Re: connections not getting closed on a replica

From: "FarjadFarid\(ChkNet\)" <farjad(dot)farid(at)checknetworks(dot)com>
To: "'Kevin Grittner'" <kgrittn(at)gmail(dot)com>, "'Carlo Cabanilla'" <carlo(at)datadoghq(dot)com>
Cc: <pgsql-general(at)postgresql(dot)org>
Subject: Re: connections not getting closed on a replica
Date: 2015-12-12 19:25:14
Message-ID: 00a801d13512$d39bc6a0$7ad353e0$@checknetworks.com
Views: Raw Message | Whole Thread | Download mbox | Resend email
Thread:
Lists: pgsql-general

Assuming you have at least 16GB of memory. These numbers on a good hardware server is not a real problem. On a bad server motherboard.
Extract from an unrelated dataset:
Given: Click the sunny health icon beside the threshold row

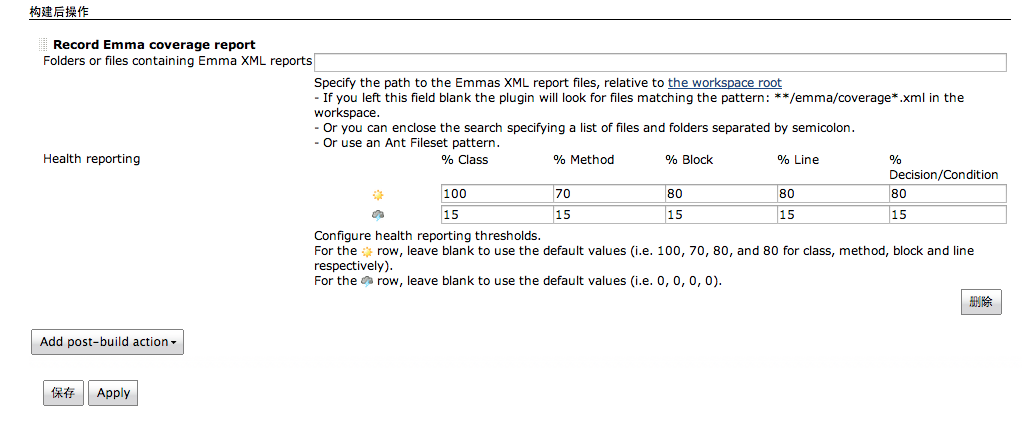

Might as well use a standard PC. With 32GB I have tested 10 times more connections. Not to postgresql.

I would investigate everything from bottom up.

Also under Tcp/Ip the flow and validity of the transaction is guaranteed. So I would look for other issues that is locking system.

For a good motherboard design check out Intel's motherboards.

-----Original Message-----
From: pgsql-general-owner(at)postgresql(dot)org [mailto:pgsql-general-owner(at)postgresql(dot)org] On Behalf Of Kevin Grittner
Sent: 11 December 2015 22:13
To: Carlo Cabanilla
Cc: pgsql-general(at)postgresql(dot)org
Subject: Re: [GENERAL] connections not getting closed on a replica

On Fri, Dec 11, 2015 at 3:37 PM, Carlo Cabanilla <carlo(at)datadoghq(dot)com> wrote:

> 16 cores

> a default pool size of 650, steady state of 500-600 server connections

With so many more connections than resources to serve them, one thing that can happen is that just by happen-stance enough processes become busy at one time that they start context switching a lot before they finish, leaving spinlocks blocked and causing other contention that slows all query run times. This causes bloat to increase because some database transactions are left active for longer times. If the client software and/or pooler don't queue requests at that point there will be more connections made because connections have not been freed because of the contention causing slowness -- which exacerbates that problem and leads to a downward spiral. That can become so bad that there is no recovery until either the clients software is stopped or the database is restarted.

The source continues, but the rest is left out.